X
La gruta resultaba un tugurio, un apestoso cubil. Recovecos estrechos, corredores viciados y restos de osamentas y de otras rapiñas. Pestilentes fuegos fatuos iluminaban los pasillos con un tinte amarillo y grasiento.
No tardé en dar con él, no. Estaba en una sala como parida por un cruel sueño, al final de la más profunda galería. Había montones de huesos mondos y un altar en el medio de aquella estancia, su madriguera, en donde —¡Y esto os lo juro!— reposaba el busto de la Reina de Inglaterra, según leí en la inscripción de su base. No pude dar crédito, pero tampoco pude darle la importancia que merecía en aquel momento...
Bien, el ser sangraba profusamente, y se sobresaltó mucho al verme llegar. Yo me adentré aún más en aquel extraño recinto y tomé asiento en un peñasco, a un lado, con el afilado machete de Miri aún bien visible en mi mano.
—¡No, alto! ¡Atrás! —me gritó, agitándose en el aire—. ¡Atrás! Stay away from me!
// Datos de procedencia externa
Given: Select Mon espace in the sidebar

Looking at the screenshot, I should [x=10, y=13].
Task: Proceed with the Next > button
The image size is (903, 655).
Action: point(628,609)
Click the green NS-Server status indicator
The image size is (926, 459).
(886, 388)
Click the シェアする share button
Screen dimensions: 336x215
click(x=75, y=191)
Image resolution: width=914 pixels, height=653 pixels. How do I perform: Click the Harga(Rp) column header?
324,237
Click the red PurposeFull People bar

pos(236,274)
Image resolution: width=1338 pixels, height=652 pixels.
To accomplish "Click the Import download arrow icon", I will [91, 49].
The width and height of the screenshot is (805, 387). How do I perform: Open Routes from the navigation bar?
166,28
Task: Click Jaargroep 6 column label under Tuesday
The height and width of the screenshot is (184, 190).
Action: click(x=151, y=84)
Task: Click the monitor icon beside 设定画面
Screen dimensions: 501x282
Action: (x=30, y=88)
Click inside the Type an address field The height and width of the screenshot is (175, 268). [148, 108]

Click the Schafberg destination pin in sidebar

—Estáis herido —le dije—. Pero sobreviviréis a las heridas que os he causado sin embargo.
—Shut up! ¡Cállate! ¡Claro que lo haré! ¡Soy un paki! ¡Soy de la Hordo Legio, y tú solo eres un mero mortal!
—Sabéis que eso no es cierto —le contesté, con calma, y el demonio se aquietó, apesadumbrado.
—Sí, lo sé. No puedo dominar tu mente como a los otros, ya lo he visto... —repuso, y se posó en el suelo lleno de huesos. Pareció desinflarse al cabo, como un globo, y se mostró muy abatido—. ¿Te han enviado a este mundo para acabar con los de mi raza, es eso? ¿Soy yo el primero de los que pasarás a cuchillo de la Hordo Legio?
—No lo creo —le contesté—. Aún no sé por qué estoy aquí, en verdad. Apenas sé nada. Pero dadme algunas respuestas y respetaré vuestra vida: tantas centurias vuestras no tienen por qué acabar aquí, a mis manos.
El demonio rojo suspiró y clavó en mí su único ojo hinchado. Ya no parecía tan malévolo como allí fuera, bajo el sol.
—Dices bien, digo gracias. Te creo, Navegante. ¿Qué quieres saber? ¿Es que no recuerdas nada todavía? ¿No te acuerdas aún de tus viajes anteriores?
Negué.
—No, todavía no hay nada.
—Dime, ¿cuánto hace que despertaste, pally?
—Hará unas dos semanas, a fe mía, y no recuerdo ni mi nombre.
—Well, eso es lo normal —contestó Daj—. Suele pasaros después de cada Tránsito. Se te pasará pronto, no temas. En cualquier momento, de hecho. Suele ocurrir cuando encuentras en el nuevo mundo en que has despertado tu sekva. Tu signo, digo. Tu señal.
—No sé cuál es mi sekva.
El demonio rio.
—¡Claro! ¡Ni tú ni nadie de los tuyos cuando os bajais cada vez del éter!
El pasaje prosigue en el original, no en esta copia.